(Stored data entries)
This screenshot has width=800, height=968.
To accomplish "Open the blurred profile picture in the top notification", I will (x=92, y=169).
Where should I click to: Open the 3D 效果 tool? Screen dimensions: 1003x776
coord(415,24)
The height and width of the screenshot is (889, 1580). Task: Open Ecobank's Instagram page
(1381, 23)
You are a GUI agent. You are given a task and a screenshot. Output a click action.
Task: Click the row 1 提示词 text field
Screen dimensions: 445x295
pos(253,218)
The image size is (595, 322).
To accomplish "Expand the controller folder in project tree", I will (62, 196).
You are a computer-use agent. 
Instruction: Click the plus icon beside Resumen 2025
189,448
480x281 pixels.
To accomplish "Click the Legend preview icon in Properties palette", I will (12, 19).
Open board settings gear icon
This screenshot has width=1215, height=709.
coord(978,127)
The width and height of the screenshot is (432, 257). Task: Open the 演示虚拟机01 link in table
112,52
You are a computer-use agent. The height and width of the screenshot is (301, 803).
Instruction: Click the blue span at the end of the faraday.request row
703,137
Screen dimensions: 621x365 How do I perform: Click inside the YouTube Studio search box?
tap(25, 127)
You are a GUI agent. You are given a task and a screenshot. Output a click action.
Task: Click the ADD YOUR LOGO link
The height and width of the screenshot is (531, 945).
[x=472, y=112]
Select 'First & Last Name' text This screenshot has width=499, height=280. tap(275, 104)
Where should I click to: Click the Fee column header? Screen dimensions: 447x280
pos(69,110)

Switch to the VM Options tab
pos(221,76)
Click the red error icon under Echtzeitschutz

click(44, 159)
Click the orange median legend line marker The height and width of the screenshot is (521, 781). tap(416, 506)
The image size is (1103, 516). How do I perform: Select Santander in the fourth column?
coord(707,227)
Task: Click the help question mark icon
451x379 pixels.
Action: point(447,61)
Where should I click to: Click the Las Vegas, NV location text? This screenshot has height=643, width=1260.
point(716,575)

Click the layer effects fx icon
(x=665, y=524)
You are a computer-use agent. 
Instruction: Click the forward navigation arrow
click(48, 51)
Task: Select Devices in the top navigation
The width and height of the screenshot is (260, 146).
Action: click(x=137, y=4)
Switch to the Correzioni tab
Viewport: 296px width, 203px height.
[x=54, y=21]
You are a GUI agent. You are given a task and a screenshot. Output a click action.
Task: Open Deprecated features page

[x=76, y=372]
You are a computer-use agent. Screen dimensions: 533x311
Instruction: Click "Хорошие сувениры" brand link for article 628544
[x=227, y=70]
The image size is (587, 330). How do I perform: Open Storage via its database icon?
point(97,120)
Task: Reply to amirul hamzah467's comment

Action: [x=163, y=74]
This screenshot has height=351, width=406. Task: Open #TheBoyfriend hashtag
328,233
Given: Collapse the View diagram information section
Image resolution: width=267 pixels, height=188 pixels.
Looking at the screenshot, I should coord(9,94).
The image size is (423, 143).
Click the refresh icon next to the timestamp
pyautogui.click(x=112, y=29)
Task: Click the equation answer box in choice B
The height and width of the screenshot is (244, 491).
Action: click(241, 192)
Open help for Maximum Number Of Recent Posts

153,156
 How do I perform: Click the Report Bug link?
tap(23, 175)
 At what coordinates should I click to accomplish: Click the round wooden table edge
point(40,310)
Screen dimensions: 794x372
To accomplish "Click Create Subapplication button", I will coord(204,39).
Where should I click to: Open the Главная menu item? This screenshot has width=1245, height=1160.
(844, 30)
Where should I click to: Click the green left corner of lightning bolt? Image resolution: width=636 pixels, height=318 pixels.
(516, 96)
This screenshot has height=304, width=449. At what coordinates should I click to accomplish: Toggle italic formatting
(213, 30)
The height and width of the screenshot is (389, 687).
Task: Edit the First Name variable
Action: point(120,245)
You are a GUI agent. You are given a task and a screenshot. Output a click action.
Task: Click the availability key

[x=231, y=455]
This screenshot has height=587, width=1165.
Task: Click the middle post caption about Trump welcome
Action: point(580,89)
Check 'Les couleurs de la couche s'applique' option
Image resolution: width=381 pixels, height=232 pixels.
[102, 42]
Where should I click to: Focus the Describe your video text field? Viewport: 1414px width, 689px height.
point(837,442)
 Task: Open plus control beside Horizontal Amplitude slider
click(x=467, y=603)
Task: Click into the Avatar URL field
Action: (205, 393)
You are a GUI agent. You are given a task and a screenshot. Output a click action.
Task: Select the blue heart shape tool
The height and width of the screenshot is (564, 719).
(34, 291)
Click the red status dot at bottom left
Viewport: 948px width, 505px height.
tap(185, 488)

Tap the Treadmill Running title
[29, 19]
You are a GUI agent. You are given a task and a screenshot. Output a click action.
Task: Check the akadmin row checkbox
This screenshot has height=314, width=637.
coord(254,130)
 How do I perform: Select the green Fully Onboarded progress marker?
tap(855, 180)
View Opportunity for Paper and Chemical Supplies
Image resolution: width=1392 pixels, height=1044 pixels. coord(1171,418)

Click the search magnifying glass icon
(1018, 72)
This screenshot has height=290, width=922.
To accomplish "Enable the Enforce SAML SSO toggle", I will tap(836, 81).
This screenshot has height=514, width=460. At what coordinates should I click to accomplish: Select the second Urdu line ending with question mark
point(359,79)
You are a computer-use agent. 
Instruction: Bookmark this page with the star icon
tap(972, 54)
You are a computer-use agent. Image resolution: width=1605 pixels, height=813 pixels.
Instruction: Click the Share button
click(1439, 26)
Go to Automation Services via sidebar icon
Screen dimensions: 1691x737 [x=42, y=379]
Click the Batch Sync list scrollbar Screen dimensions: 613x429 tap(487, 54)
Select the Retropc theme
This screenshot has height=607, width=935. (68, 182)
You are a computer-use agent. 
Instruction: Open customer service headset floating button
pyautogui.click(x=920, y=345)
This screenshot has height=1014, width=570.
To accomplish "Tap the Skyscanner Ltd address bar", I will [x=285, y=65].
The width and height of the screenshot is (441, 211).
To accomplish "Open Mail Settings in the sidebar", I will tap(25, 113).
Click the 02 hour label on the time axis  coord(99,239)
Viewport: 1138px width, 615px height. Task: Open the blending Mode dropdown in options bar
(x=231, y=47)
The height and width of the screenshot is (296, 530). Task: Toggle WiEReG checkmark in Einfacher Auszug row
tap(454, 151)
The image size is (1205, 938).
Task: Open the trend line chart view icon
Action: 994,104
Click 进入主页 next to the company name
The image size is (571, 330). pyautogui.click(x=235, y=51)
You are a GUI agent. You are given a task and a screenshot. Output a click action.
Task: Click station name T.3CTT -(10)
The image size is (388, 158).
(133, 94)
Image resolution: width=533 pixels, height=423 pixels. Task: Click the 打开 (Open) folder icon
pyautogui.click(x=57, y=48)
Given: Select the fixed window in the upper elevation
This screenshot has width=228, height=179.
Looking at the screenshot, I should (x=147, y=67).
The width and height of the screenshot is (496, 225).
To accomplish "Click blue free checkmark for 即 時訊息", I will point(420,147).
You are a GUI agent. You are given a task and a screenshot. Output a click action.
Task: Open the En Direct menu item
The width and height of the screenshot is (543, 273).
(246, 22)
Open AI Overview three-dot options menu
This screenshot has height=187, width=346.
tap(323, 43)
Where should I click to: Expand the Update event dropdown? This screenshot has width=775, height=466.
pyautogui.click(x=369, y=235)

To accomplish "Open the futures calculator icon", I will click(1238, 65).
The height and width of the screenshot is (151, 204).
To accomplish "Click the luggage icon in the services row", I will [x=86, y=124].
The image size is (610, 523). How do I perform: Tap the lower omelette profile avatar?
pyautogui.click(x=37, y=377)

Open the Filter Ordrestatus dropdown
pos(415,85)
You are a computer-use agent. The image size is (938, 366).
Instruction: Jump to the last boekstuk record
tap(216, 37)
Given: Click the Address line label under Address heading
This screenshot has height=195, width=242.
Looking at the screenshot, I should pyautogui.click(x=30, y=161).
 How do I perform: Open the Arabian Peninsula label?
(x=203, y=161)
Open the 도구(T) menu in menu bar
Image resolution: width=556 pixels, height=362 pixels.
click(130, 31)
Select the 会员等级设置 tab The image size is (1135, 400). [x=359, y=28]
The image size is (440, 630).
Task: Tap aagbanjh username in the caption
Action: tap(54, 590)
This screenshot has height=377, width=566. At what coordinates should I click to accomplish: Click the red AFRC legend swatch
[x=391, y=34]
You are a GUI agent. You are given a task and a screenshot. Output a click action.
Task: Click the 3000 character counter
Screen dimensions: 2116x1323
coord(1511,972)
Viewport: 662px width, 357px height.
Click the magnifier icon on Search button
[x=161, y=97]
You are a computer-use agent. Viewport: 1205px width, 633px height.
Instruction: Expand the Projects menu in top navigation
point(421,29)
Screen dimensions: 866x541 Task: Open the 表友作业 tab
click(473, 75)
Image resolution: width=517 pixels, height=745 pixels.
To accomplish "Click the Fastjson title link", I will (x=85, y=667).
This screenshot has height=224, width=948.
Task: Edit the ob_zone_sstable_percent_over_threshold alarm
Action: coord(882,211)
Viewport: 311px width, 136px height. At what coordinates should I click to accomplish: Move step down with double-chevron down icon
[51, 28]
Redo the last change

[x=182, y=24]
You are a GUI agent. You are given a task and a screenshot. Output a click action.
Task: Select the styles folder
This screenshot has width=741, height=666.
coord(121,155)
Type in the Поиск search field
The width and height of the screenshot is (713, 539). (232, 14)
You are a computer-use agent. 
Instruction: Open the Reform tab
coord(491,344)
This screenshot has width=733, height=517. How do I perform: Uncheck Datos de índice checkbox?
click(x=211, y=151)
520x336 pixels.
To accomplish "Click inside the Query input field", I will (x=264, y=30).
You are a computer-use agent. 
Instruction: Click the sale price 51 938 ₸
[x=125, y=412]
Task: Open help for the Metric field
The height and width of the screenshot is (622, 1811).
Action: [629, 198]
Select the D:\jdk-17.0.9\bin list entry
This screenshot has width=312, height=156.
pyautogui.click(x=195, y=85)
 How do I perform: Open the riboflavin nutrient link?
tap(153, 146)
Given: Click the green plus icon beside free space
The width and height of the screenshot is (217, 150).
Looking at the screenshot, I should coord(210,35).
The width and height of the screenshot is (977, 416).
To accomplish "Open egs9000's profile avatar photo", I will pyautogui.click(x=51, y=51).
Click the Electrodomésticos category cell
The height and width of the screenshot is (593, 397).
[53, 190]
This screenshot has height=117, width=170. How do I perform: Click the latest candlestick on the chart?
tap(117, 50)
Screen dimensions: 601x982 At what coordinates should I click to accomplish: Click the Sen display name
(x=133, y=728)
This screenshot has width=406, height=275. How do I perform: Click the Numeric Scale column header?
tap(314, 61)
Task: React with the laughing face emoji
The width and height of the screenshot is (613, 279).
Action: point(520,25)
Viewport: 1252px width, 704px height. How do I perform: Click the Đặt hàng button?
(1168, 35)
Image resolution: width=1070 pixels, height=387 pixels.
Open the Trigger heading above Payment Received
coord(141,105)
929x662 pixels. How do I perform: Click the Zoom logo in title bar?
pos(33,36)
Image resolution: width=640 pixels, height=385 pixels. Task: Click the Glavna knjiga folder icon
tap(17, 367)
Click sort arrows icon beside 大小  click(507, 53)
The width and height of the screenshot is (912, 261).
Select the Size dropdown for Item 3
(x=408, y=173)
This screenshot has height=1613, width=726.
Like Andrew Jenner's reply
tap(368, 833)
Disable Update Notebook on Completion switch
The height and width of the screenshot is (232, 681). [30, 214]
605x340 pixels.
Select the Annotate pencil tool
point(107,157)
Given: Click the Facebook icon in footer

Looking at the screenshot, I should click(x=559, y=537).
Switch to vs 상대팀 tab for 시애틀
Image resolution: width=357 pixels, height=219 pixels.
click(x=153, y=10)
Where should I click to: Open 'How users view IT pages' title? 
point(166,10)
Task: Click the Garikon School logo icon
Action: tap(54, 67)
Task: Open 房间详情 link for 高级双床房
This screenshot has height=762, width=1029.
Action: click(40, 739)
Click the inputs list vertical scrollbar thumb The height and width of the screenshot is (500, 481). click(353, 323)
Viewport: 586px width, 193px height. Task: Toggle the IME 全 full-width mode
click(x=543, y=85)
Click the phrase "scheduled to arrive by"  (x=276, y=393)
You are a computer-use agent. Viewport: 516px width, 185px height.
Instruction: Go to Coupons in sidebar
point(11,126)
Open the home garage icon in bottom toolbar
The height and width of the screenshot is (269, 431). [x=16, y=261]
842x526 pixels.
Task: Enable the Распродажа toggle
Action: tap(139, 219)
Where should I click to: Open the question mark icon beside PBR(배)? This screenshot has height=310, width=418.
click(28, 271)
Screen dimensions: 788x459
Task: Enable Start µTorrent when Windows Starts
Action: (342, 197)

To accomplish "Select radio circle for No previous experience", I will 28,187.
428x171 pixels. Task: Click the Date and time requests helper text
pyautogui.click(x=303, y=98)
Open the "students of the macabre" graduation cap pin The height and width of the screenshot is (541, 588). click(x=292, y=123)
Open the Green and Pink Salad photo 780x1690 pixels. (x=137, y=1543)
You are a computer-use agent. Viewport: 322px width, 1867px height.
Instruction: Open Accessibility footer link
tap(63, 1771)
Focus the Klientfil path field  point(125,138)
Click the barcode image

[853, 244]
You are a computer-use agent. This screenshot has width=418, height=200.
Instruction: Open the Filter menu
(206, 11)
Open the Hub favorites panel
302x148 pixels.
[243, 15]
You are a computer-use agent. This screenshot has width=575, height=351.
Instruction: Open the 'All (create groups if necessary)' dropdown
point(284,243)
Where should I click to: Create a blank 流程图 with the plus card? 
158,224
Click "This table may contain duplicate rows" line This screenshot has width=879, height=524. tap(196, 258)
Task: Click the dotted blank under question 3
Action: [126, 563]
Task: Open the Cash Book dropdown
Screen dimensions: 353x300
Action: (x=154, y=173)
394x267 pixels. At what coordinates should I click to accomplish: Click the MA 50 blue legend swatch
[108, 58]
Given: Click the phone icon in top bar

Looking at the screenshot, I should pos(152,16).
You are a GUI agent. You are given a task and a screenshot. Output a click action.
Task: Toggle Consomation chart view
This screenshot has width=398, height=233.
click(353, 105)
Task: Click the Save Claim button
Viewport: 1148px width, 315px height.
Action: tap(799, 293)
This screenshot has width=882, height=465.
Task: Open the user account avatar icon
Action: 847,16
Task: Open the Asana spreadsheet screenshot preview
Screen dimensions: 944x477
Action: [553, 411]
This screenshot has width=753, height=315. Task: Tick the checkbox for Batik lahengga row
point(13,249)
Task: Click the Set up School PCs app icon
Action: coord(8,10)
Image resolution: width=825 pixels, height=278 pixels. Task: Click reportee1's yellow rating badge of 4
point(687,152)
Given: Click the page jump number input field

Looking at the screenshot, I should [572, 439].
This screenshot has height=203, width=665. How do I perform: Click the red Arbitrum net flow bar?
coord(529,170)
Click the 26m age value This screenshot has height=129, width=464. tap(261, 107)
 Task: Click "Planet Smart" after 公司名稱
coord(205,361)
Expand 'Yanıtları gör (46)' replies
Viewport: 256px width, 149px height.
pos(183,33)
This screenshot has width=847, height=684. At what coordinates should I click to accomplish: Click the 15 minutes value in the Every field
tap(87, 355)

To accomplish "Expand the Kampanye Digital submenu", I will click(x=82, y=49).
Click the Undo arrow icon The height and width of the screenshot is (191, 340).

Task statement: Lines to set down from above: the line with "Where should I click to: Open the question", the line with "588). click(x=292, y=123)", and every line between, each exactly as written.

Answer to this task:
Where should I click to: Open the question mark icon beside PBR(배)? This screenshot has height=310, width=418.
click(28, 271)
Screen dimensions: 788x459
Task: Enable Start µTorrent when Windows Starts
Action: (342, 197)

To accomplish "Select radio circle for No previous experience", I will 28,187.
428x171 pixels. Task: Click the Date and time requests helper text
pyautogui.click(x=303, y=98)
Open the "students of the macabre" graduation cap pin The height and width of the screenshot is (541, 588). click(x=292, y=123)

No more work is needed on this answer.